WORK ORDER
Total the lines of the entries below that hold the string "Uncheck", then write only that total.

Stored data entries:
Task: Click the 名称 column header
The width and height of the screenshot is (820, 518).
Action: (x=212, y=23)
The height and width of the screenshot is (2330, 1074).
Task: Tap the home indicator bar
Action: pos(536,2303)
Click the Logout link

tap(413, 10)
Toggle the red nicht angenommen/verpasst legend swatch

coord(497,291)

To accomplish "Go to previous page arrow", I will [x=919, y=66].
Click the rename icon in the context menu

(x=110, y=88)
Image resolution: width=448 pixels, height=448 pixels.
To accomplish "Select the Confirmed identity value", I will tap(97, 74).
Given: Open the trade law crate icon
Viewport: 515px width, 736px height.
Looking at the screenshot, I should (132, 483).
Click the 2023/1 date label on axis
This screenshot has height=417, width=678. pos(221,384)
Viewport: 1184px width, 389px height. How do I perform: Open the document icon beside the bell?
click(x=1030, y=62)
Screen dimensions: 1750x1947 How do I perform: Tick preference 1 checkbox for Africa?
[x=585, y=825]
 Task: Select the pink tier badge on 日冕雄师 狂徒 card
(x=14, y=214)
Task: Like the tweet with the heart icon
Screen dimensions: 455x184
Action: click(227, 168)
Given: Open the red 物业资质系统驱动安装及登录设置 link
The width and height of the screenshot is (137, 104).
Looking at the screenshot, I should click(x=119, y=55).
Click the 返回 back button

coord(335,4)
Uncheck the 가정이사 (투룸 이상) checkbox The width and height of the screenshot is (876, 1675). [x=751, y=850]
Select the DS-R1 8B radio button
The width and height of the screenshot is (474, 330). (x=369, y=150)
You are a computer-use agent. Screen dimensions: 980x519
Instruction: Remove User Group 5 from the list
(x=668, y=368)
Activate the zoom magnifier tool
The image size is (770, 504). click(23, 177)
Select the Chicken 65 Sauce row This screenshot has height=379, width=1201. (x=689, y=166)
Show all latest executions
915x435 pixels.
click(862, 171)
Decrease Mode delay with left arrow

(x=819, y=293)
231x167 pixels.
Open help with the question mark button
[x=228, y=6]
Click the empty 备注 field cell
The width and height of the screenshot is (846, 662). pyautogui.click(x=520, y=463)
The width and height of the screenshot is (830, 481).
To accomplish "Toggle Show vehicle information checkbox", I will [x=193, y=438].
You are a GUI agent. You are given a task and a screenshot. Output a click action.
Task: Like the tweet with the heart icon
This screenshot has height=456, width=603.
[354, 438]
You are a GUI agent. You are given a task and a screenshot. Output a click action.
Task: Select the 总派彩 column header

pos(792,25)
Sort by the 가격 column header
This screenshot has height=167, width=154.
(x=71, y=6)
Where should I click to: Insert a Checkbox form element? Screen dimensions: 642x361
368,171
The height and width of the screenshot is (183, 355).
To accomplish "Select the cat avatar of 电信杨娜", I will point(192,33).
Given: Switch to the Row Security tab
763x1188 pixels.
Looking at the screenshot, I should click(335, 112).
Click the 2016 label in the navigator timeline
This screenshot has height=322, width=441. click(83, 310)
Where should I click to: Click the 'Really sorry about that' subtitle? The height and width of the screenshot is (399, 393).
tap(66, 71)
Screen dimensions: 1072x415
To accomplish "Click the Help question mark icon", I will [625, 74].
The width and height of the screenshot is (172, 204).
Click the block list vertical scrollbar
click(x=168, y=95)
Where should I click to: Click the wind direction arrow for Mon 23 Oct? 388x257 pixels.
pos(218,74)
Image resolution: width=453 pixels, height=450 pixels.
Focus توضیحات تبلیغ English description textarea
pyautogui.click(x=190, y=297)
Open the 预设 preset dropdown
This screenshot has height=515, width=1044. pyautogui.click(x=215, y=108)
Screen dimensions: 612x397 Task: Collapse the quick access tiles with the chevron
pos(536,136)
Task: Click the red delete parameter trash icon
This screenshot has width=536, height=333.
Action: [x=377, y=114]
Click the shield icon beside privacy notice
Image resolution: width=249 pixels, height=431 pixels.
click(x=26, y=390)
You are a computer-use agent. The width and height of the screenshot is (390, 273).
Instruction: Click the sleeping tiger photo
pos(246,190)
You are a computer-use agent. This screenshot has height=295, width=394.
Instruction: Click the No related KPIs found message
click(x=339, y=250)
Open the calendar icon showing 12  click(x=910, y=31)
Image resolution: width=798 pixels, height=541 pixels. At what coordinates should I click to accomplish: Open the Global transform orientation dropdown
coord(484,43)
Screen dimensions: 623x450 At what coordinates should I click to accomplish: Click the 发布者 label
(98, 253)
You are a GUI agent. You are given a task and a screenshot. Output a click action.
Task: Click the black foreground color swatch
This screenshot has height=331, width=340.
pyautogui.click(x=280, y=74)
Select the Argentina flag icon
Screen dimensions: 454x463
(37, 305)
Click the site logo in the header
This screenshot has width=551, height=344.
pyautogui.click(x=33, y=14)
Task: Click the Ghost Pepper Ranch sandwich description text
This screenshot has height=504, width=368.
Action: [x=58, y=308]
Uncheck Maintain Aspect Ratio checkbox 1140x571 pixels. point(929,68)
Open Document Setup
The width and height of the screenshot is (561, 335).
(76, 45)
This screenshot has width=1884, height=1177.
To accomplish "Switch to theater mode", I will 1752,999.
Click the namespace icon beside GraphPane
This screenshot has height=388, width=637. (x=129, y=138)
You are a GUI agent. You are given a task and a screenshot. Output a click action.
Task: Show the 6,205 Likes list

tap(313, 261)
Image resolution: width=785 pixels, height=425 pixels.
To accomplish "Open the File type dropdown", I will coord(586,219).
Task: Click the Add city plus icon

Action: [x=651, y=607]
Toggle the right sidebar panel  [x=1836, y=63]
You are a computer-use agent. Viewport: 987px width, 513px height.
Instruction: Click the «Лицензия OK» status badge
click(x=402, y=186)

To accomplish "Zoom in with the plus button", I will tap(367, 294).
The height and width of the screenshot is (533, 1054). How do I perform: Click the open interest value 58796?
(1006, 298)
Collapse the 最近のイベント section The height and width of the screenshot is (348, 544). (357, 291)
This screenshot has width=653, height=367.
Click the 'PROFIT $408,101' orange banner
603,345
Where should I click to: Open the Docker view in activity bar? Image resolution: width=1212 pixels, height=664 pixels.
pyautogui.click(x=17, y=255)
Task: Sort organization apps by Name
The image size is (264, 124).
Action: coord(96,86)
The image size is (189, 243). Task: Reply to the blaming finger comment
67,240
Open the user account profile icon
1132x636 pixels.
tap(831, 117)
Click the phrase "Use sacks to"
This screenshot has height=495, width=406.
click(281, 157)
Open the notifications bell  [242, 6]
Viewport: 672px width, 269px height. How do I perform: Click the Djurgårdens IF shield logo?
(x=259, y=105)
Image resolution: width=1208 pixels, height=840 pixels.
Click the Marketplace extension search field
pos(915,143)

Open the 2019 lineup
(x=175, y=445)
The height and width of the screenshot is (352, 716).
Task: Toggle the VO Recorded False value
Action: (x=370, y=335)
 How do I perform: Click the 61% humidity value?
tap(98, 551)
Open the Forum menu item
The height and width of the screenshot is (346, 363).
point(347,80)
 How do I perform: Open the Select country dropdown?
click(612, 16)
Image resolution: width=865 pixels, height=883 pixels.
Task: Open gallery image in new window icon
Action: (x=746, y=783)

REPLY TO THE TASK
2